[start DATA RECORDS]

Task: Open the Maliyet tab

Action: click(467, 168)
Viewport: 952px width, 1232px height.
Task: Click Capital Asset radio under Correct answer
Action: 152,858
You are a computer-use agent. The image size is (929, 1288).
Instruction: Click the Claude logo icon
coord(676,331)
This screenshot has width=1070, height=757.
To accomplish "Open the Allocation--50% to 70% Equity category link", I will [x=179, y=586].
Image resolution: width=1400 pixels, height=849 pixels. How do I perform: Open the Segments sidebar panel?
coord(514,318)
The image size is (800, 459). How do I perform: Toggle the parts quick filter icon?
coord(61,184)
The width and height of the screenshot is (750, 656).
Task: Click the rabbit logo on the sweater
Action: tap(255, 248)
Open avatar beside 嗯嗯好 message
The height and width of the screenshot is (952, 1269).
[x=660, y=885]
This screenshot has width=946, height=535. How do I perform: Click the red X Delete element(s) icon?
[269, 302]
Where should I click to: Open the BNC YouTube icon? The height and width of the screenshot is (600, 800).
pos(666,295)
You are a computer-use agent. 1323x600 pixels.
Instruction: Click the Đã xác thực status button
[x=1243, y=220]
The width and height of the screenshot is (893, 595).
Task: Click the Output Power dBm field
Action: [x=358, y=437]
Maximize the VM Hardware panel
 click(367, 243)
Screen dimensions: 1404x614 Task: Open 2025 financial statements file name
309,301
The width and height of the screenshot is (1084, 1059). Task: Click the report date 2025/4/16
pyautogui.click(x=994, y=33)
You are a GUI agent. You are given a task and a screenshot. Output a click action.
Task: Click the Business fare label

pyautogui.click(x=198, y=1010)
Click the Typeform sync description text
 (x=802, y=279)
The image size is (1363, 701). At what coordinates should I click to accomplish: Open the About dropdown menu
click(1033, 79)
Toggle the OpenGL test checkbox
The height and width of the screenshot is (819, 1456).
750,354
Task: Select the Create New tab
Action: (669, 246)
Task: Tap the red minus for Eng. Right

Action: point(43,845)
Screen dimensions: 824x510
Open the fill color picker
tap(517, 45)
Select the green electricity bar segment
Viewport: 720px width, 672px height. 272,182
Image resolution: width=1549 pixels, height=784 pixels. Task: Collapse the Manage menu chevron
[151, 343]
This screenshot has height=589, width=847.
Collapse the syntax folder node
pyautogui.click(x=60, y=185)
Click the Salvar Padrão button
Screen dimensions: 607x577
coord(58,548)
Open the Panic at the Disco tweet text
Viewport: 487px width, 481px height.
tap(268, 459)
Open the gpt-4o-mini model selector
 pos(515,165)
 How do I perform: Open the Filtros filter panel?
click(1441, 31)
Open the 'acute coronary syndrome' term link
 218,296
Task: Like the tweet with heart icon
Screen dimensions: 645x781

[end DATA RECORDS]

## WRITTEN INSTRUCTION:
Gather each line of the items above that contains the word "Output", treating uppercase and lowercase letters as distinct.

## EXPECTED ANSWER:
Task: Click the Output Power dBm field
You are a GUI agent. You are given a task and a screenshot. Output a click action.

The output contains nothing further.